====== MATERIAL TO PROCESS

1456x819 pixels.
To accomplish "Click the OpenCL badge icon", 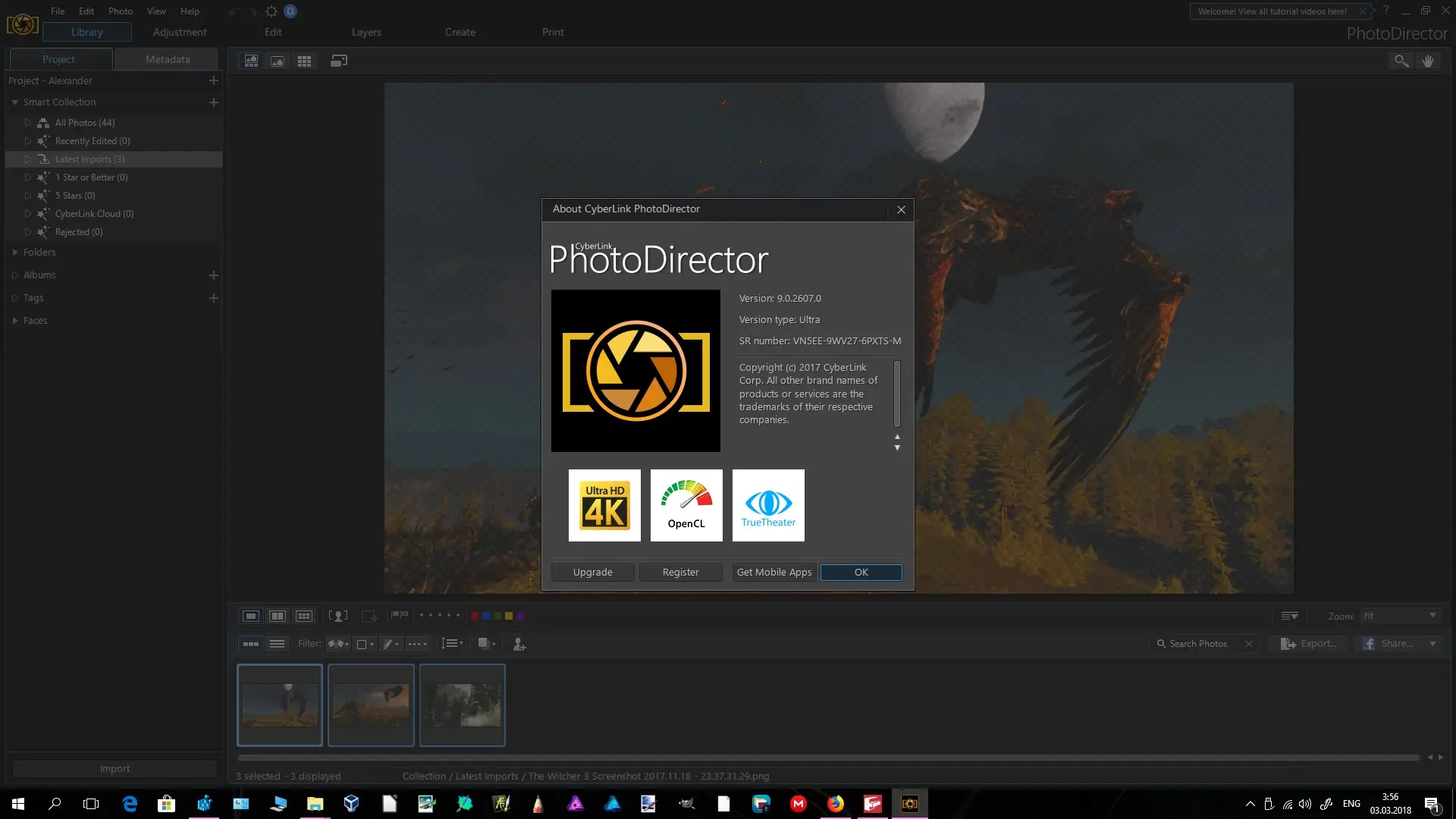I will pyautogui.click(x=686, y=505).
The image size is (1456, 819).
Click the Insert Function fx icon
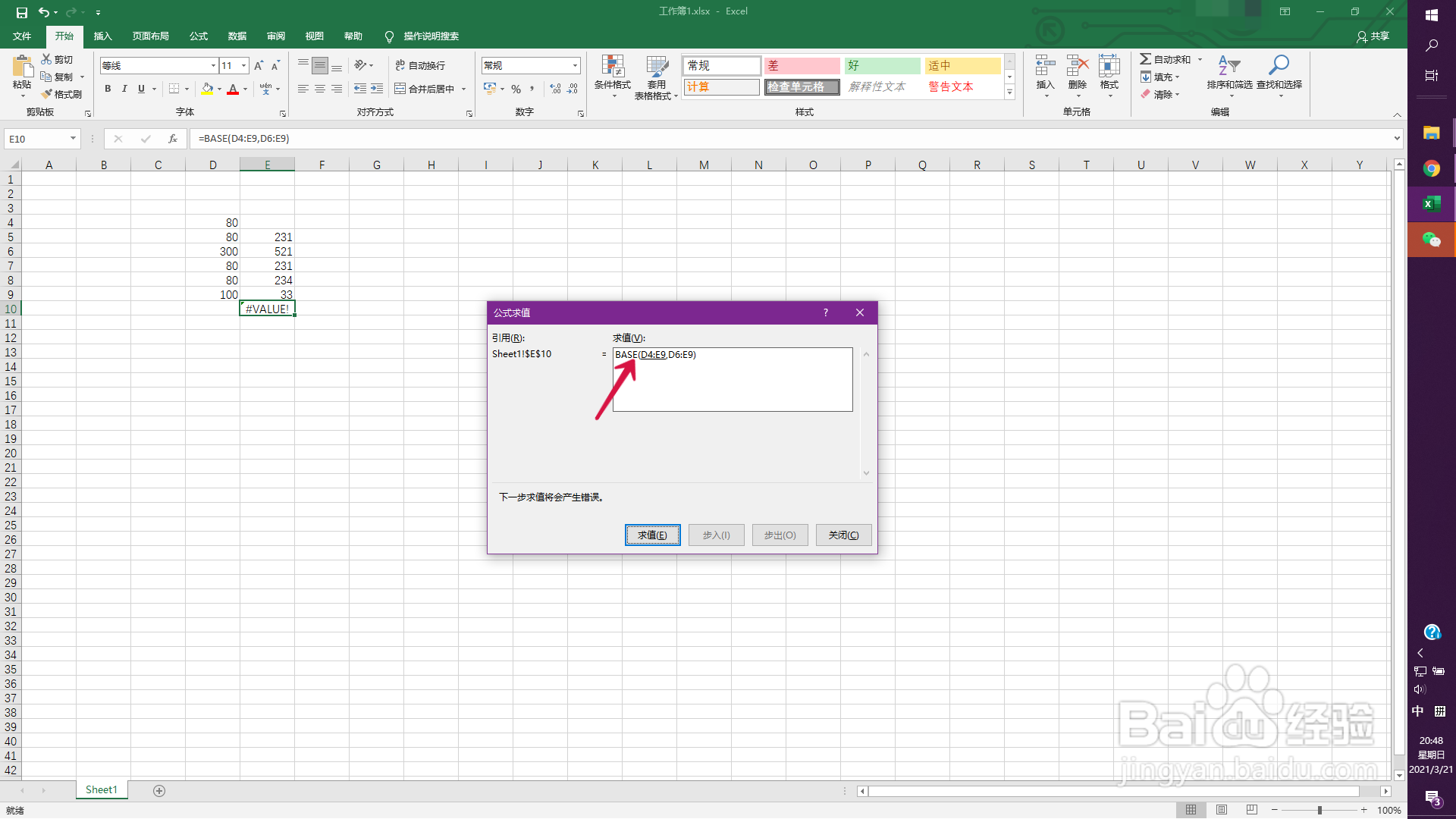tap(173, 139)
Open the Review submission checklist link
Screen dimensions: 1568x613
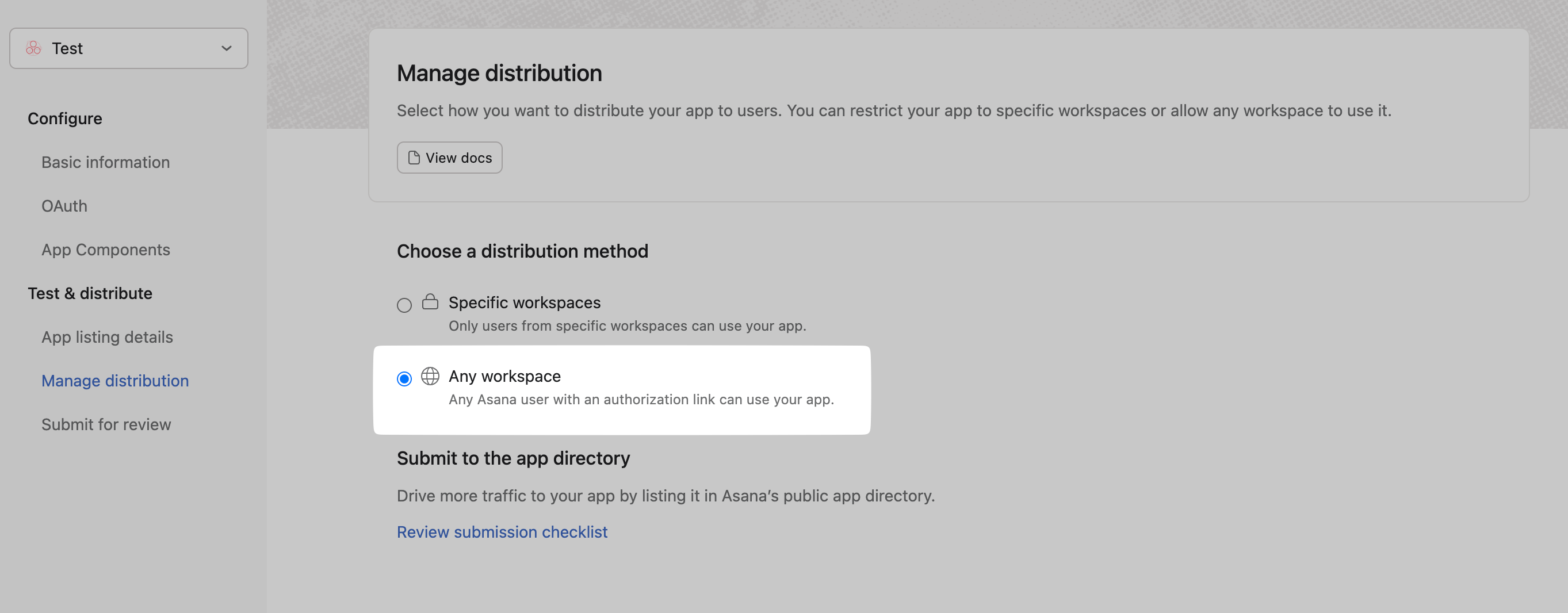click(502, 531)
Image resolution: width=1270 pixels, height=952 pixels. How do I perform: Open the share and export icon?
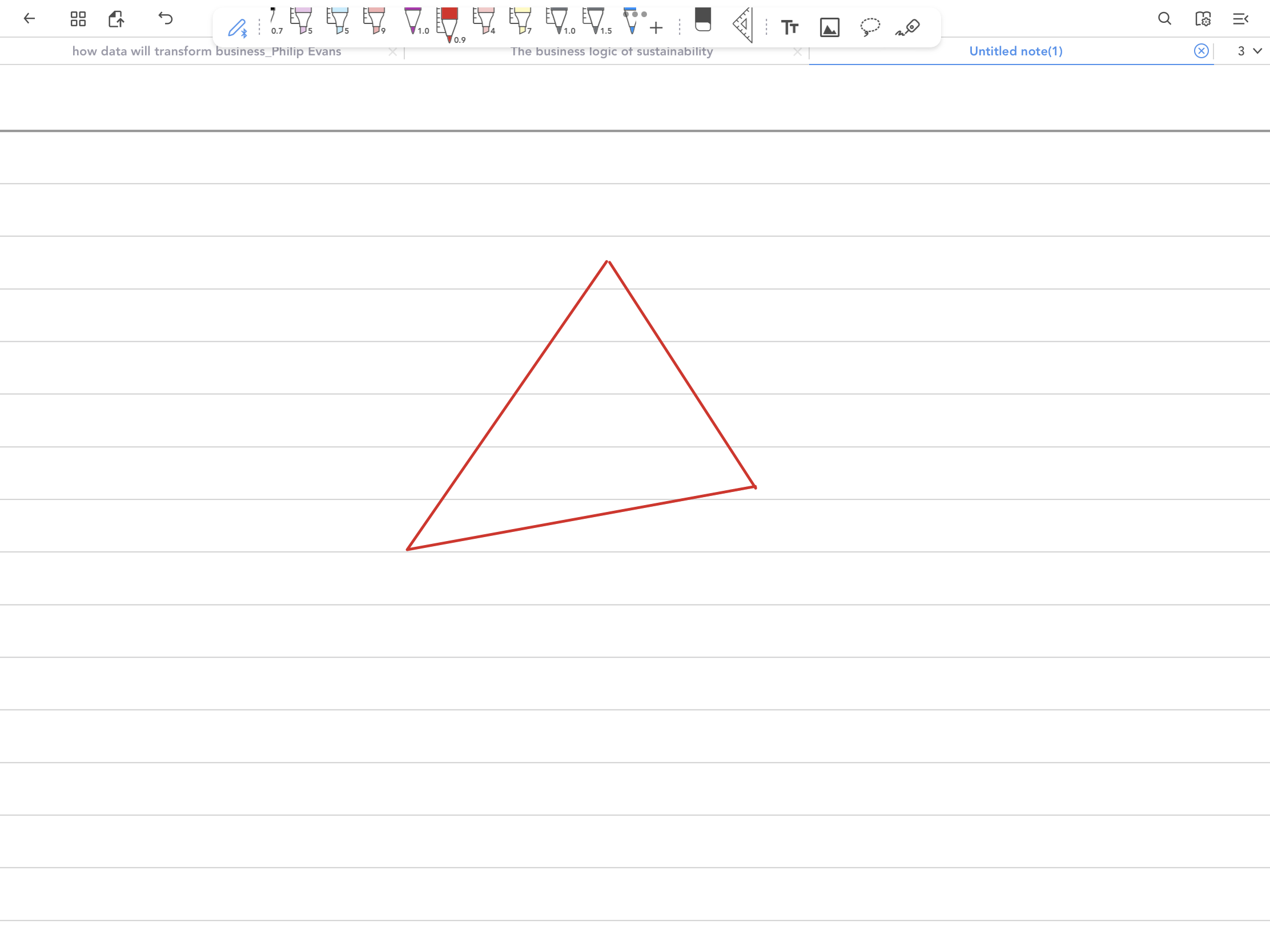(116, 19)
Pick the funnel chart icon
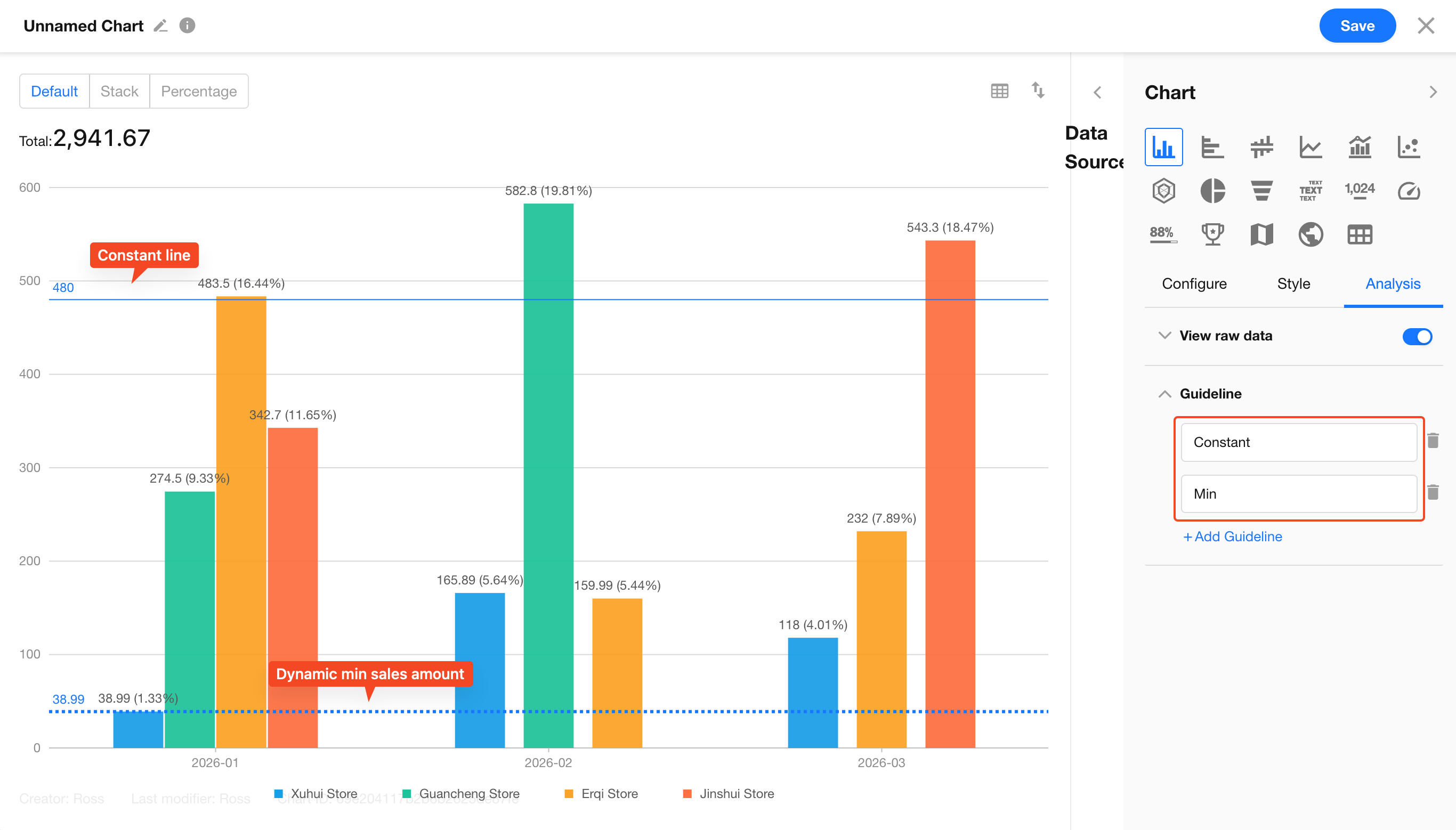 pos(1261,190)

============

• WHAT THE TASK REQUIRES
Each line from the one holding "Image resolution: width=1270" down to the end of the records is to be reproduced unaltered, and the pictures are to be omitted.

• RESULT
Image resolution: width=1270 pixels, height=952 pixels. How do I perform: Open the share and export icon?
(116, 19)
Pick the funnel chart icon
 pos(1261,190)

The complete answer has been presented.